Tout d'abord il faudrait s'entendre sur les réels commanditaires de ces attentats? Daesh? Qui finance Daesh, comment est-il né dans une région contrôlée par les forces américaines, rappelons-nous, au nord de l'Irak.
Peut-être devrions nous réfléchir à la manière dont nos gouvernements, et ceux de nos alliés ont géré ce qu'on appellera pudiquement la "crise irakienne". Après la destruction de l'autorité publique, l'Etat irakien, et sa déstabilisation, le protectorat américain s'est appuyé sur des mouvements locaux, mafieux, pour contrôler les moyens de production, tout en n'assurant aucune des responsabilités étatiques, publiques. En permettant ainsi la mort de centaines de milliers de gens innocents. Un drôle de monde, ou l'on vient vous sauver d'une dictature, et au bout du compte, vous vous retrouvez avec des Daesh dans les pattes. Et un pays totalement ravagé.

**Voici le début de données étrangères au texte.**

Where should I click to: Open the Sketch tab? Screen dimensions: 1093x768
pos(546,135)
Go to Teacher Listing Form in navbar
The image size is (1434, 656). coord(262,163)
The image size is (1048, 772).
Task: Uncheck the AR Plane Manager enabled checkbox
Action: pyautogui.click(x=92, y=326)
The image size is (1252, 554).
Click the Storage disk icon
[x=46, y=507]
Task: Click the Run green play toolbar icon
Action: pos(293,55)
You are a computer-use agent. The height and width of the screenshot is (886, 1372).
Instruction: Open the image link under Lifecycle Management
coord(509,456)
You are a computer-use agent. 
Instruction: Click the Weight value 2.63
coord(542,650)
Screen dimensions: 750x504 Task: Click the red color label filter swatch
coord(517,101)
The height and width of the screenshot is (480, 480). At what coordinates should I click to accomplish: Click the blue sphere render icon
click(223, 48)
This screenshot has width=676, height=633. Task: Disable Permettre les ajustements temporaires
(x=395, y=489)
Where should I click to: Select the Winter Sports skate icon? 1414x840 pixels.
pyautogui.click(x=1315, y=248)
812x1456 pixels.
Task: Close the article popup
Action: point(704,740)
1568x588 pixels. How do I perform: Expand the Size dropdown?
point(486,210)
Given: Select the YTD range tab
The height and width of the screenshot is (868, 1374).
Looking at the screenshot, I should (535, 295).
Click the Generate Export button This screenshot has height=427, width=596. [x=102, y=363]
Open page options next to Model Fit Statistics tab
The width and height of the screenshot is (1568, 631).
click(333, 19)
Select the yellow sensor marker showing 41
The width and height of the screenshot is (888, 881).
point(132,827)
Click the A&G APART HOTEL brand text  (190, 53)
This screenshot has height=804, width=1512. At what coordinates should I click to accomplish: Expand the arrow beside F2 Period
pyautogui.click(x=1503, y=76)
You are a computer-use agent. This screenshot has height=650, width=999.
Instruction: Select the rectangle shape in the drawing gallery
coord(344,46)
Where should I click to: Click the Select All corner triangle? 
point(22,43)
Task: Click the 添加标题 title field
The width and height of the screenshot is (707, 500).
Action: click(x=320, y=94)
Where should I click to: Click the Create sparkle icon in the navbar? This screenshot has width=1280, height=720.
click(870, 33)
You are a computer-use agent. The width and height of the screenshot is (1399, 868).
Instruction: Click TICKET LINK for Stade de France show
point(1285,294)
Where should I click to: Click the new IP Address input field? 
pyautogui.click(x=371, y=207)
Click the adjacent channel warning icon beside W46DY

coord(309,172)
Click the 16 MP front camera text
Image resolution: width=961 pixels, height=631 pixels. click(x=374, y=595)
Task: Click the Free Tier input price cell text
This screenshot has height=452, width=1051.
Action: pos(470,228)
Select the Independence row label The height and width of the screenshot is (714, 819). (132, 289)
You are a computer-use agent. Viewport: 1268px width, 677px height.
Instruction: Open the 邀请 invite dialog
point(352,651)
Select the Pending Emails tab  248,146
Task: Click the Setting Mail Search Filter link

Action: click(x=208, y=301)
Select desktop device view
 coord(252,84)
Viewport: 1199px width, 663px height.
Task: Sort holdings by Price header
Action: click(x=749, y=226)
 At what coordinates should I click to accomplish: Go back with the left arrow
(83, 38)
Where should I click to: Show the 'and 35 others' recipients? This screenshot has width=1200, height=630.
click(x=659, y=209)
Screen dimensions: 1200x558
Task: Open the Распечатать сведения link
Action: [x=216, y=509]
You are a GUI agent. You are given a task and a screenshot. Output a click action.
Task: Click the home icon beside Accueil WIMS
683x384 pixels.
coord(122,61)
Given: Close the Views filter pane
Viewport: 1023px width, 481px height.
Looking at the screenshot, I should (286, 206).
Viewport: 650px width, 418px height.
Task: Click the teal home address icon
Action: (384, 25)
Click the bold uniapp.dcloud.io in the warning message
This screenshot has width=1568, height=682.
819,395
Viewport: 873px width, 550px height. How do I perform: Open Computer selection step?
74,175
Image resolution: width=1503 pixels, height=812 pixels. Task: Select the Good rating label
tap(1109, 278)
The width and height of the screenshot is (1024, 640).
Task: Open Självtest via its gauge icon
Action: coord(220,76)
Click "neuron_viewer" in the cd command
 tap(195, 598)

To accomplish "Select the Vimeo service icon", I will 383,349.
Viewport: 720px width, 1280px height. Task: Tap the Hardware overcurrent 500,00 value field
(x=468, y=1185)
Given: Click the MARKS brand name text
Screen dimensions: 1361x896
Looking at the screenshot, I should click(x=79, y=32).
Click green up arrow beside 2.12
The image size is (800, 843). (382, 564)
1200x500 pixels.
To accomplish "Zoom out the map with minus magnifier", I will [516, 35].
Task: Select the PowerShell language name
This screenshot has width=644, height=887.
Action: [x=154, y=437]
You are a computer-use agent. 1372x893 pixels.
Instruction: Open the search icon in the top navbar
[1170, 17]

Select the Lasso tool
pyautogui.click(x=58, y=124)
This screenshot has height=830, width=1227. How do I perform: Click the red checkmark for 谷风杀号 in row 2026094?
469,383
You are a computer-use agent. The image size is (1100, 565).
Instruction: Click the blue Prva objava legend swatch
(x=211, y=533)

Daesh est fort probablement l'un des multiples groupes avec lesquels "l'occident" a travaillé, collaboré, en Irak. C'est peut-être ça qui différencie ce début de 21ème siècle. Au 20ème siècle, les choses semblaient plus simple. Lorsqu'un dictateur arrivait en bout de course, on venait simplement donner un petit coup de pouce à son successeur. Ainsi les choses pouvaient continuer comme elles étaient. La stabilité permettait le développement du commerce libéral, des échanges, et de l'exploitation des matières premières, nécessaires à l'épanouissement de notre société civilisée. Et pour se donner bonne conscience, on consacrait quelques % de notre PIB à l'aide au développement.
Les choses étaient parfaitement ordonnées, et relativement simples à contrôler.
Aujourd'hui, il semblerait que le monde se soit compliqué. On le voit dans les pays d'Amérique du sud, il devient beaucoup plus difficile pour nos services secrets de continuer à soutenir des dictatures, sans prendre le risque de déstabiliser entièrement ces pays. Tout simplement parce que la région est devenue un marché de consommateurs, et pas uniquement un producteur de matières premières. Raison pour laquelle, il nous a fallu infléchir notre politique impérialiste. La démocratie étant devenue un plus grand facteur de stabilité, elle a probablement été perçue par les milieux financiers comme préférable au chaos qui aurait pu naître si l'on avait continué d'appliquer les anciennes recettes.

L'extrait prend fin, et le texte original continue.